The higher voltage impressed on the lower-voltage circuit usually causes some utility equipment on the lower circuit to fail, too. Distribution surge arresters quickly short out and blow their isolators. Several distribution transformers also succumb to the high voltage. Each shot of reclosing results in additional damage to the lower circuit.

The overvoltage problem associated with overbuilt circuits is not unique to Dominion. It is an industrywide problem.

Solution Efforts

The main problem is to be able to detect a sustained overvoltage event involving an overbuilt distribution circuit and to provide protection to both utility equipment on the lower circuit and customer end-use equipment served by the lower circuit.

This problem has been a challenge at Dominion for over a decade. One early idea was to install a normally open recloser on the underbuilt circuit. The load side of the recloser would be connected to ground. In principle, it would operate like a fast-acting grounding switch. Install some voltage sensing and make sure it is not a temporary overvoltage. The last requirement effectively killed the idea. One would not have the luxury to wait very long before equipment was damaged. Besides, it was just too expensive.

Not to be dismayed, the idea of shunting out the lower circuit had some appeal, just not with a recloser. To limit the overvoltage on the lower circuit, why not use an arrester? After all, an arrester operates like a switch, and it does so automatically based on voltage. It would have to be an arrester that did not have an isolator and one capable of absorbing quite a bit of energy.

A station class arrester was a natural fit. To be safer, a high-energy design was selected. For this application, the station class arrester would function as a sacrificial arrester (that is, it would short out for a sustained overvoltage and prevent damage to the utility equipment on the lower circuit).

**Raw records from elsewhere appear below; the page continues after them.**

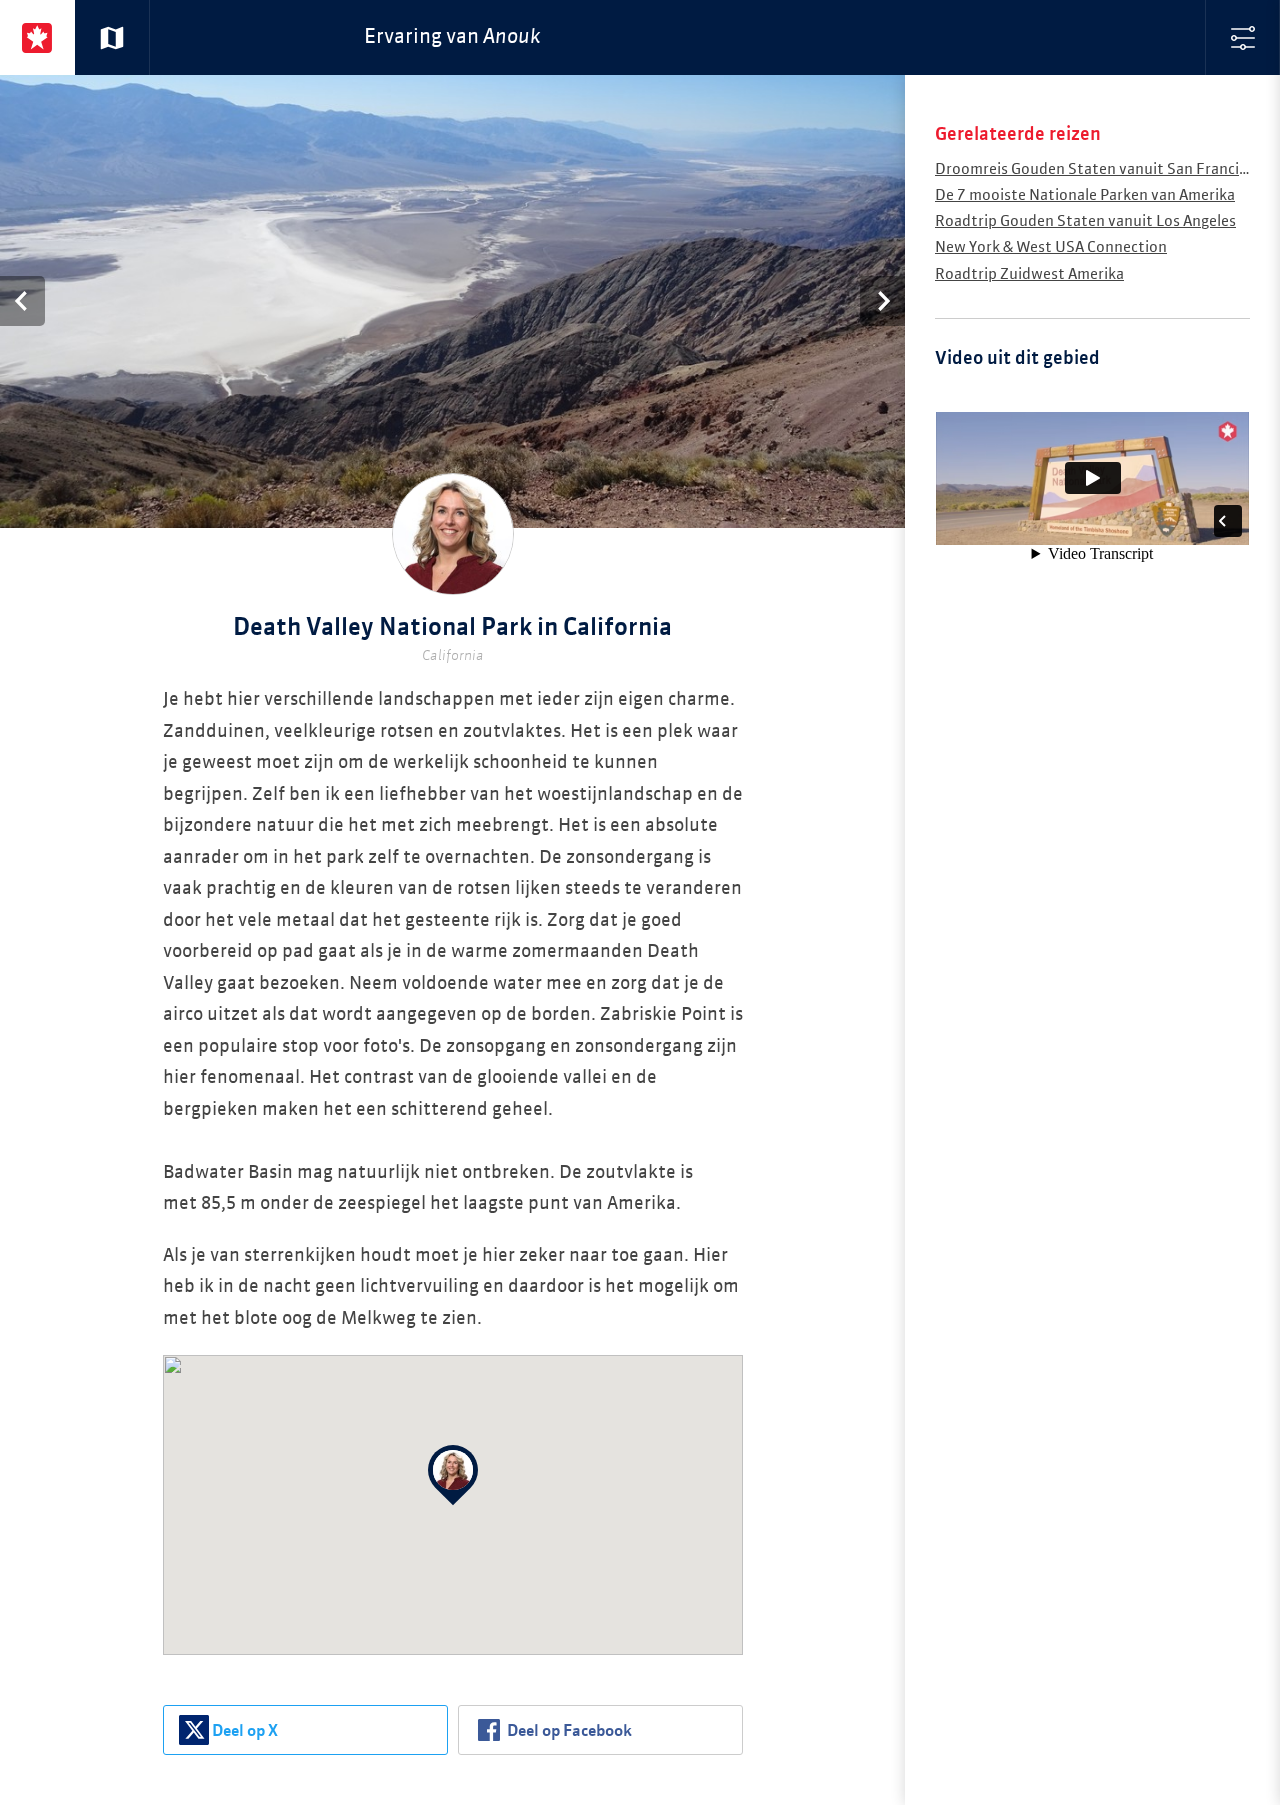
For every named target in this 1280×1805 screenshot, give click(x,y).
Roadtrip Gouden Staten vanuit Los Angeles (1085, 221)
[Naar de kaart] (112, 37)
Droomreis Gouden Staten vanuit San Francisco (1098, 169)
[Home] (37, 37)
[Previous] (22, 301)
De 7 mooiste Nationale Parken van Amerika (1085, 195)
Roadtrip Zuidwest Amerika (1029, 274)
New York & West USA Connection (1051, 247)
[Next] (882, 301)
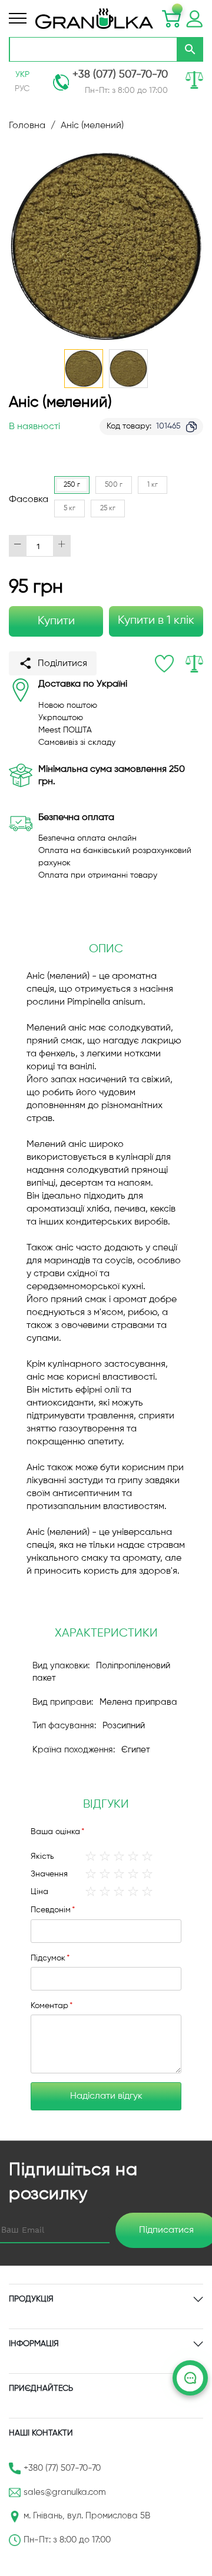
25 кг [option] (107, 508)
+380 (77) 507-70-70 (62, 2468)
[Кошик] (171, 18)
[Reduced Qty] (17, 546)
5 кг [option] (69, 508)
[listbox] (128, 499)
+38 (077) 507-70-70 (120, 74)
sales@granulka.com (65, 2492)
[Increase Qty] (62, 546)
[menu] (17, 18)
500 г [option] (113, 485)
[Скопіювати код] (191, 427)
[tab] (106, 1805)
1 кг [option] (152, 485)
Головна (27, 126)
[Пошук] (190, 49)
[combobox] (93, 49)
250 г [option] (72, 485)
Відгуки (106, 1804)
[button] (128, 368)
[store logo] (94, 18)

Once it operated, it would have to be replaced.

It was not clear whether this approach would provide sufficient protection for customer end-use equipment and appliances, particularly electronics. If they were not protected, it would be a show-stopper. The Information Technology Industry Council (ITIC) developed a voltage tolerance envelope applicable to 120-V IT equipment. The overvoltage portion of the ITIC curve indicates, for example, that electronic devices are likely to survive if the voltage is limited to 2 per unit for 1 msec or less. From the arrester current-resistance characteristics and the available fault current, it seemed reasonable to expect that a station class arrester could limit the voltage to around 2 per unit. The time duration was unclear.

Surge arresters are normally applied such that their temporary overvoltage (TOV) capability is not exceeded. In this case, the plan was to apply a 10-kV arrester knowing full well that contact with 19.92 kV would put it well beyond its TOV capability. It was expected that the increased duty would quickly (much less than 1 msec) short out the arrester's metal-oxide-varistor blocks. Would the arrester stay intact and remain shorted for a fault current level of around 6000 A in addition to two-shot reclosing? More importantly, would it protect? Then there was the issue about energy ratings, which for station class arresters are based on impulse tests.

Extrapolating these values to something more meaningful that relates to a sustained fundamental frequency overvoltage also was a gray area, and this uncertainty resulted in selecting an energy rating higher than the standard station class arresters used by the Dominion substation group.